Like so many of us, when the pandemic stuck, Daisy Ridley found herself WFH, but that didn't stop The Star Wars lead. Instead, she threw herself into the world of audio, voicing video games, recording a one-woman play written by Ridley Road's Tracy Ann-Oberman and playing the lead in Islanders, an Audible series.
Now, she's back in your ears again, starring in Zoetrope, a new Jed Mercurio produced thriller about a British expat who finds her boss dead on her bathroom floor in the first episode. Intrigued? We caught up with Daisy to talk about the spooky podcast, learning about women in labour and life after Star Wars...
Hi Daisy! Tell us about Zoetrope, what appealed to you about the story?
I tend to get sent lots of serious things, Zoetrope has a dark undertone to it, but it’s also funny and sort of ridiculous! It was great to read something like that. I think it feels really right for an audio space; so much of the story takes place over the phone or the intercom, so there's a real intimacy to it.

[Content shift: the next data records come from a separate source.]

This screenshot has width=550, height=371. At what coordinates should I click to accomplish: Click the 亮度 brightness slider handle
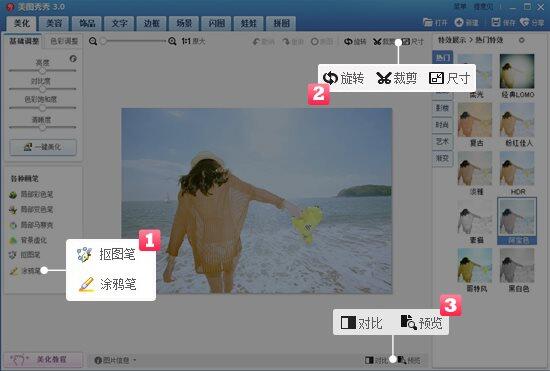tap(42, 71)
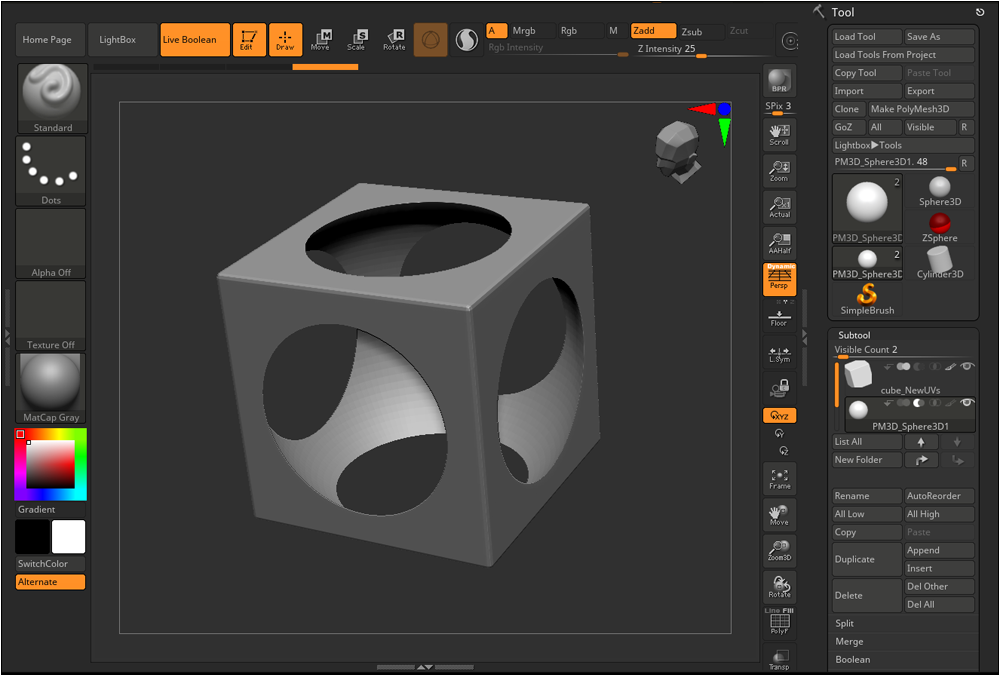Click the AAHalf zoom icon
The image size is (1000, 676).
(x=779, y=243)
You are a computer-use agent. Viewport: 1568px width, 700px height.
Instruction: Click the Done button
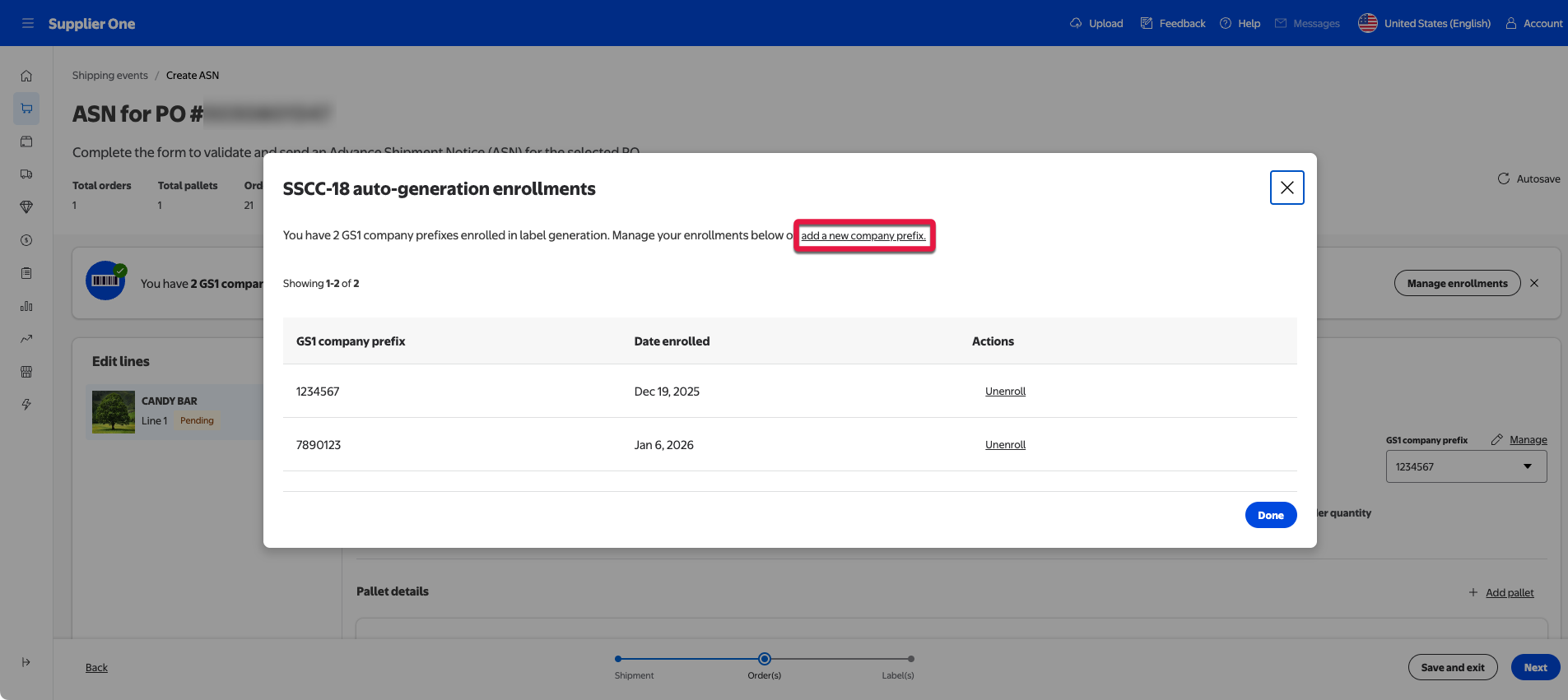tap(1270, 515)
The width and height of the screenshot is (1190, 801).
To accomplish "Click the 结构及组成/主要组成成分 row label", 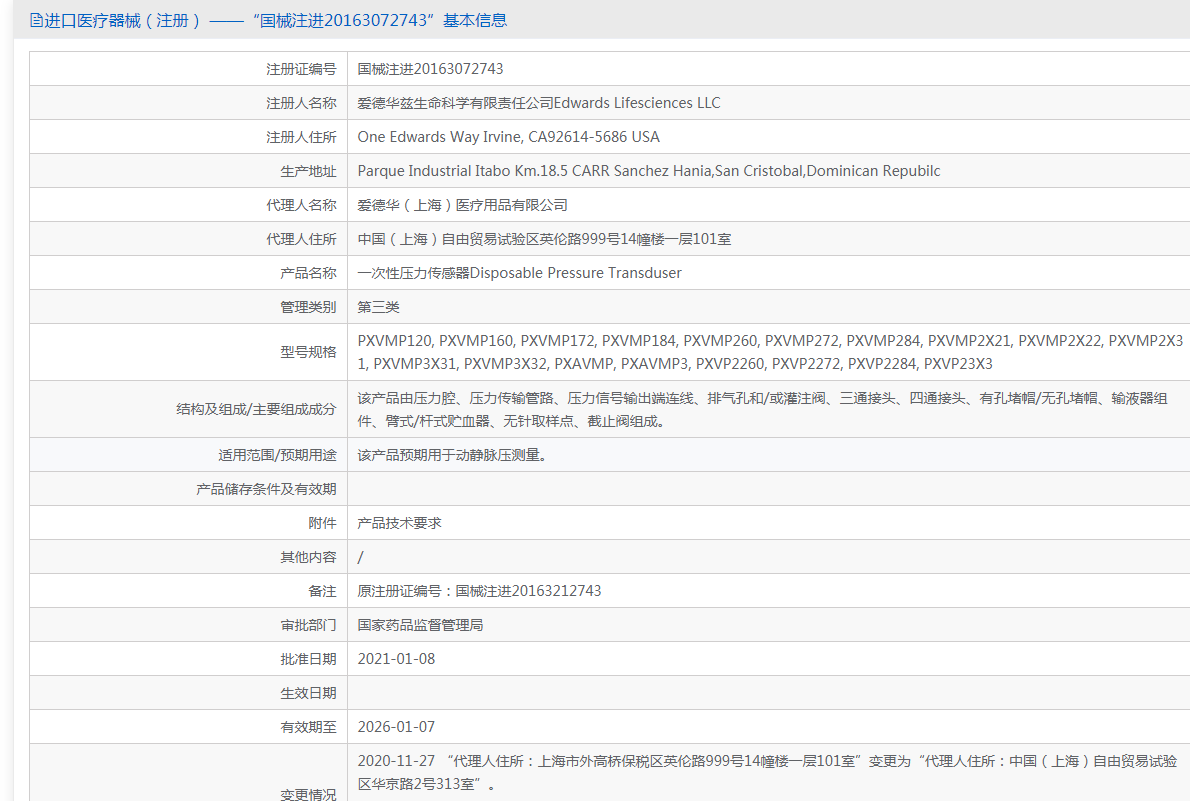I will 256,409.
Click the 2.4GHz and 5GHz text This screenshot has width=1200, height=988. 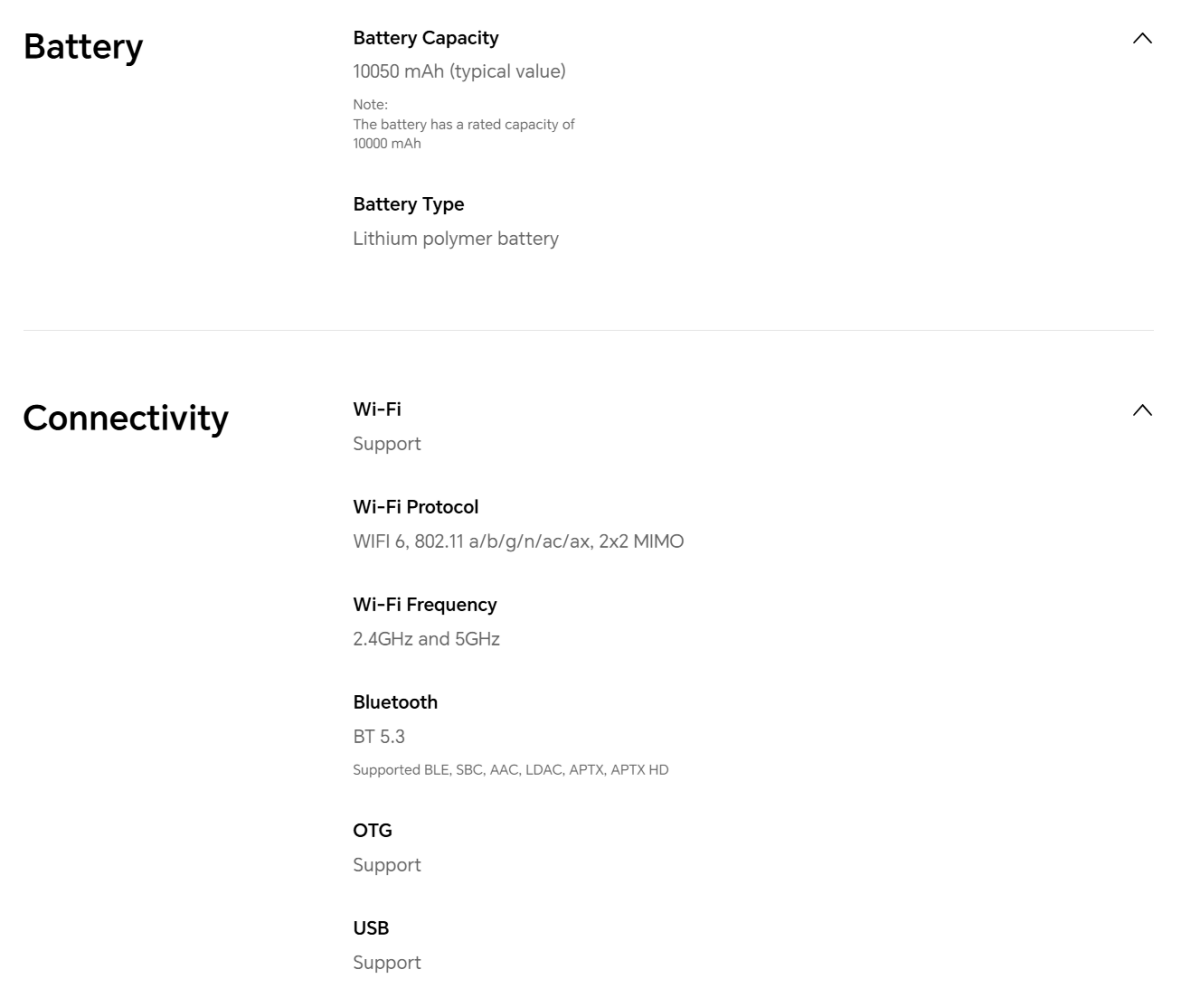[426, 639]
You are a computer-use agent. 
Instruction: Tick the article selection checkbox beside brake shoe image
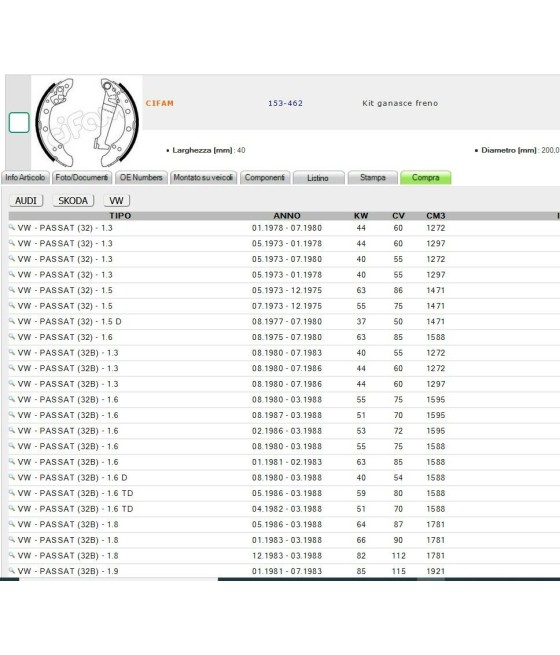[x=19, y=122]
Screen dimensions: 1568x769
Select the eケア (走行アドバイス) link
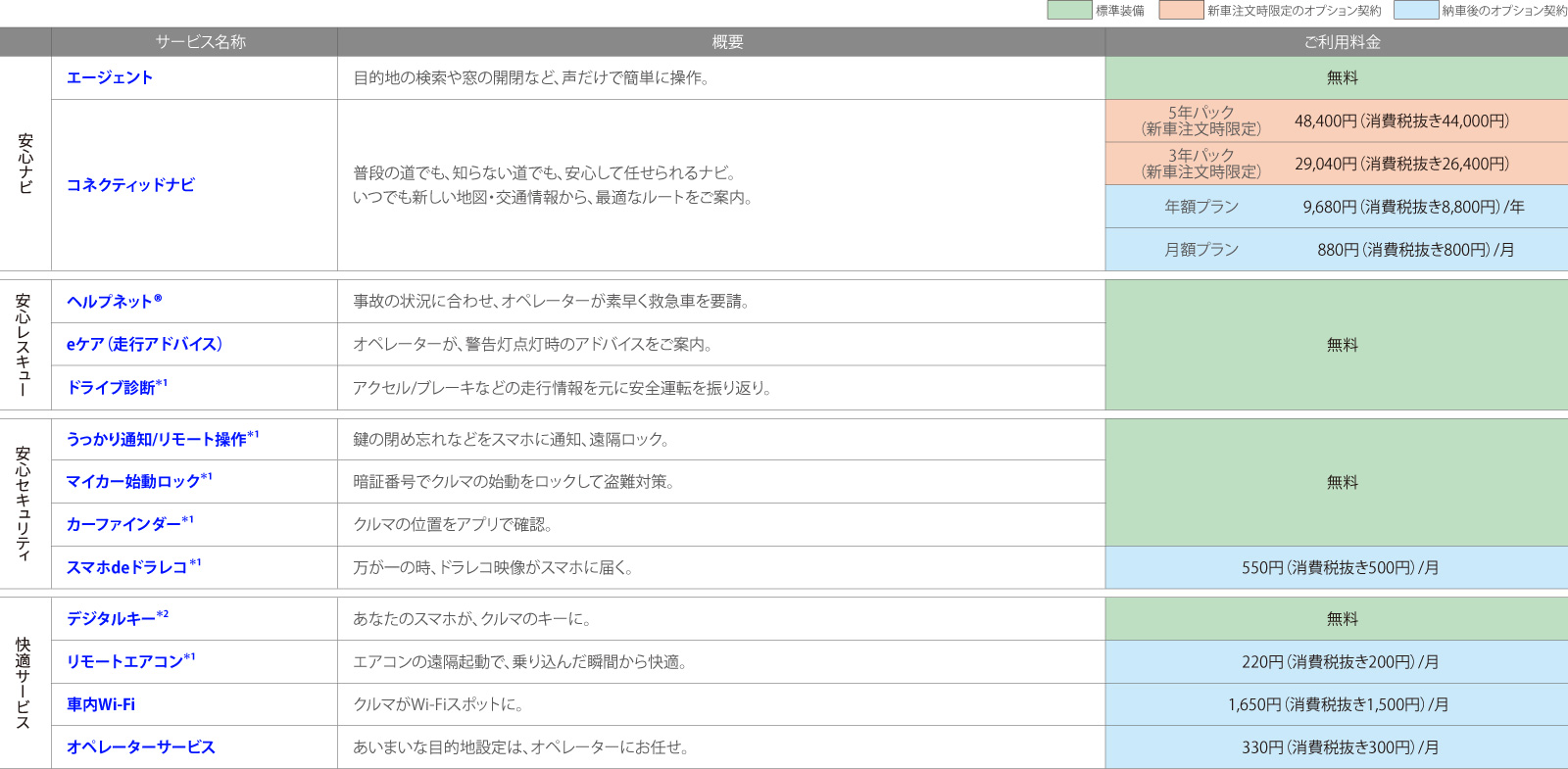(144, 345)
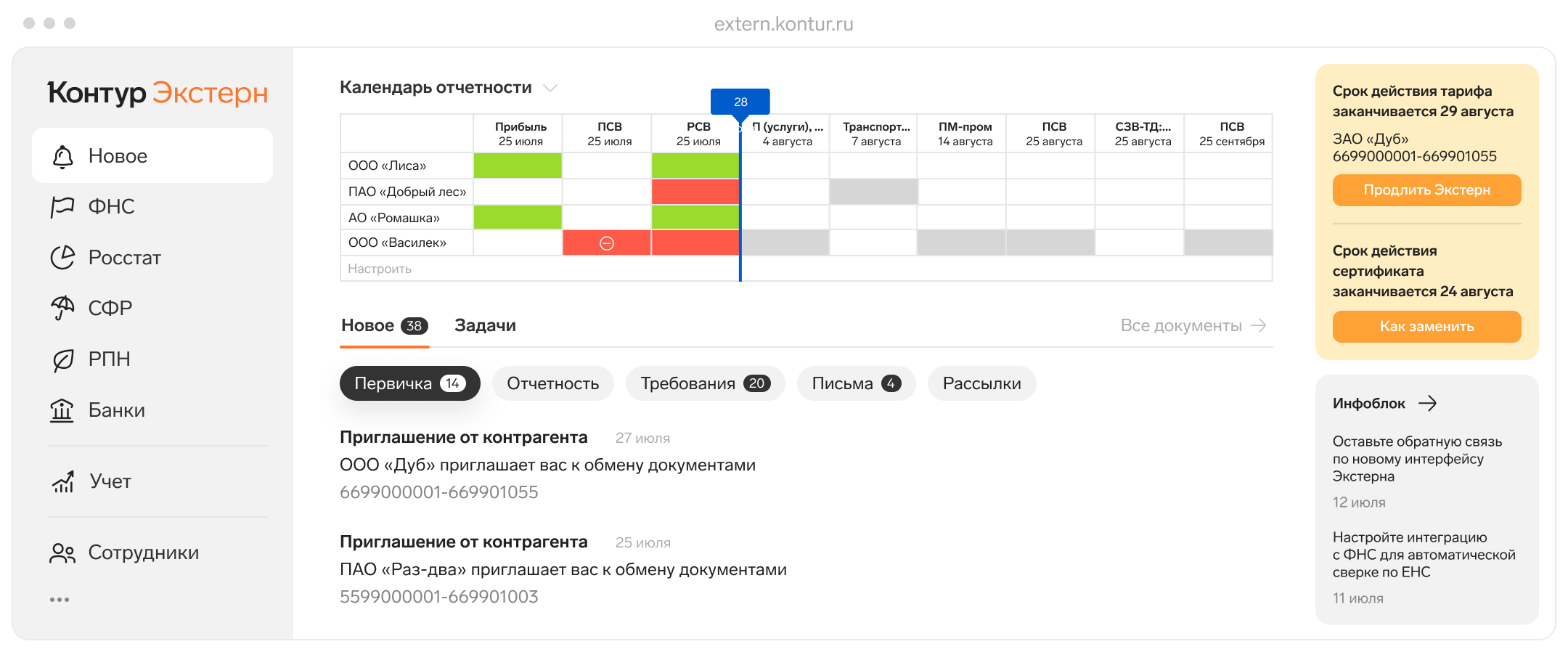Image resolution: width=1568 pixels, height=652 pixels.
Task: Click the РПН leaf icon
Action: pos(62,359)
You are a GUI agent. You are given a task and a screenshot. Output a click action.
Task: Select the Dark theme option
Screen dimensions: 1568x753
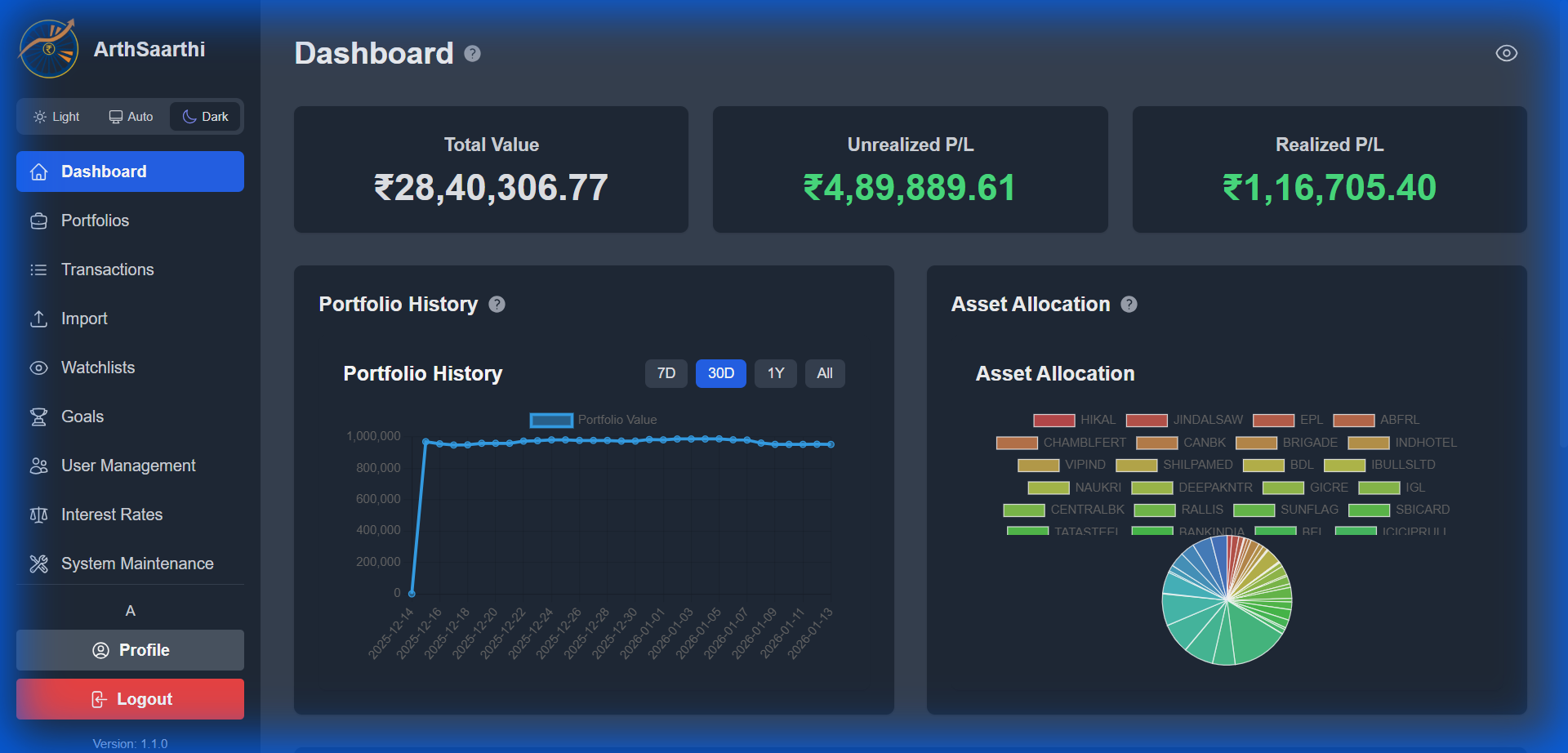(x=205, y=117)
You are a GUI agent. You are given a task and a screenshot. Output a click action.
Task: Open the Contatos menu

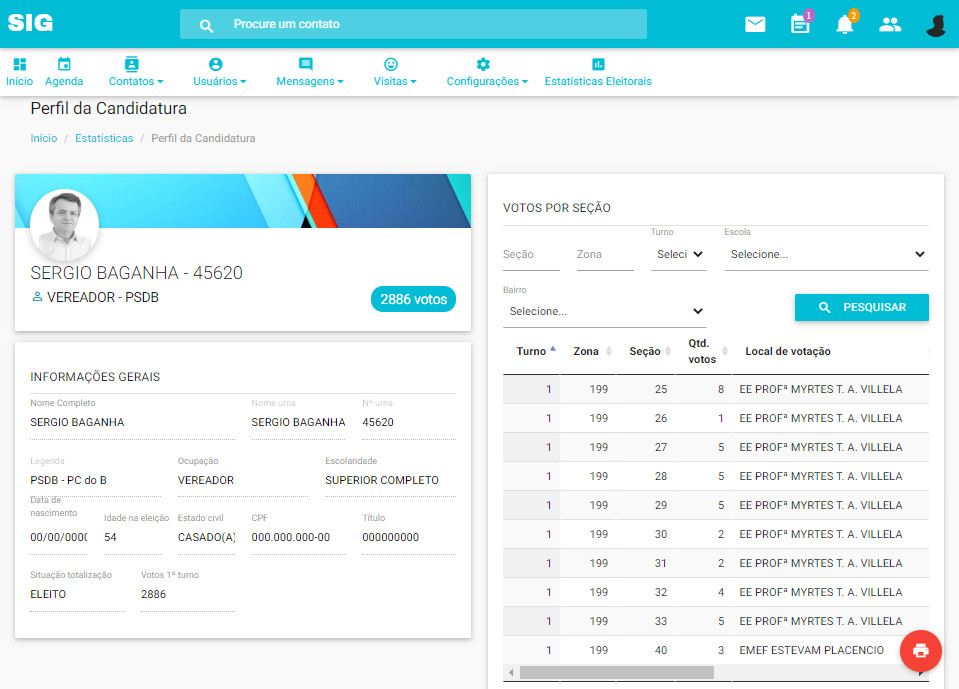coord(136,72)
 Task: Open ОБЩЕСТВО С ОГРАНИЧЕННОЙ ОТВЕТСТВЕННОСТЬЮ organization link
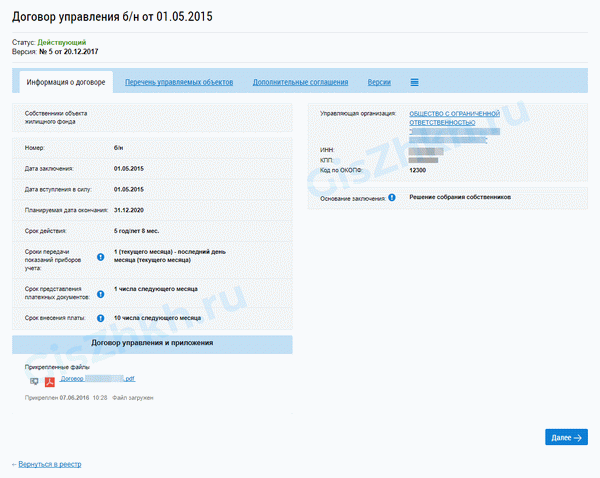[454, 119]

It was such a nice process. It was great to do something in my own voice (my weird estuary accent!) and we managed to do it in an amazing way. One of the days we were recording over three different time zones. I was in Toronto, Claire and Andy were in London and someone else was in Hong Kong; it felt amazingly international, which strangely reflected the story.
You play Tamsin, a British expat in Singapore who finds herself suspected of murder. What did you love about playing her?
Tamsin is the sum of so many different things. She's an outsider in a city that she's just moved to. She’s an English speaker in a place where English isn't the first spoken language. So the situation already feels slightly discordant for her, as it does when you move to a new place. Then the situation becomes insane. It’s so tense, you never lose that tension, but I love her humour; she's cracking jokes while all this other bad stuff is going on. Tamsin is complicated and hard to pigeon hole. I love how she reveals different things to different people, she keeps a lot to herself, which is what we all do as humans, to some degree.
Do you think audio stories are going to become massive in the same way that podcasts have really explored over the last five years?
In a way, radio and audio have always been a huge medium. My mum has always listened to the radio in a way that I never have unless I'm driving, but this does feel quite different. I think now audio is so much more accessible, both to listen to and to make. While I was in quarantine, I could be sent some equipment, put it up in my apartment and record something that sounds professional, as if I was in a studio. And it’s a brilliant medium; people have all sorts of busy lives and are constantly moving around, but audio stories can be such a comfort if you're on the tube. You might be too tired to read but you can still escape into another world.
Your final Star Wars came out in 2019, was it weird saying goodbye to the franchise you’d been part of for such a long time?
My god I was so sad. I spent a lot of time crying, I really felt like I was grieving something. They were my people for so many years! John [Boyega] and I met when we were both twenty-one, we were so young. We started this thing together in our early twenties and now I’m twenty-nine. But we all keep in touch, even though John is the busiest man in the world.I went for breakfast with Kathy Kennedy the other day which was so nice. Jodie [Comer] and I text all the time. It was such a wonderful experience.
We read that you did a Doula course over lockdown, how did that come about?
I did the course because a really good friend of mine got pregnant a few years ago, and I just found the whole thing so beautiful. We did the course together, it’s run by a woman called Nicola Goodall who is just so powerful and amazing. She’s helped so many women in their birth process. Even over Zoom, it was a wonderful group to be part of. I’ve never helped a woman in labour but I would like to be part of a moment like that. You realise women are made to fear absolutely everything and a lot of the stuff that people worry about is absolute bollocks. It can become more about what the doctor wants as opposed to the woman, but we should be honoring how people want to give birth, and that shouldn’t be governed by fear, it should be governed by informed consent.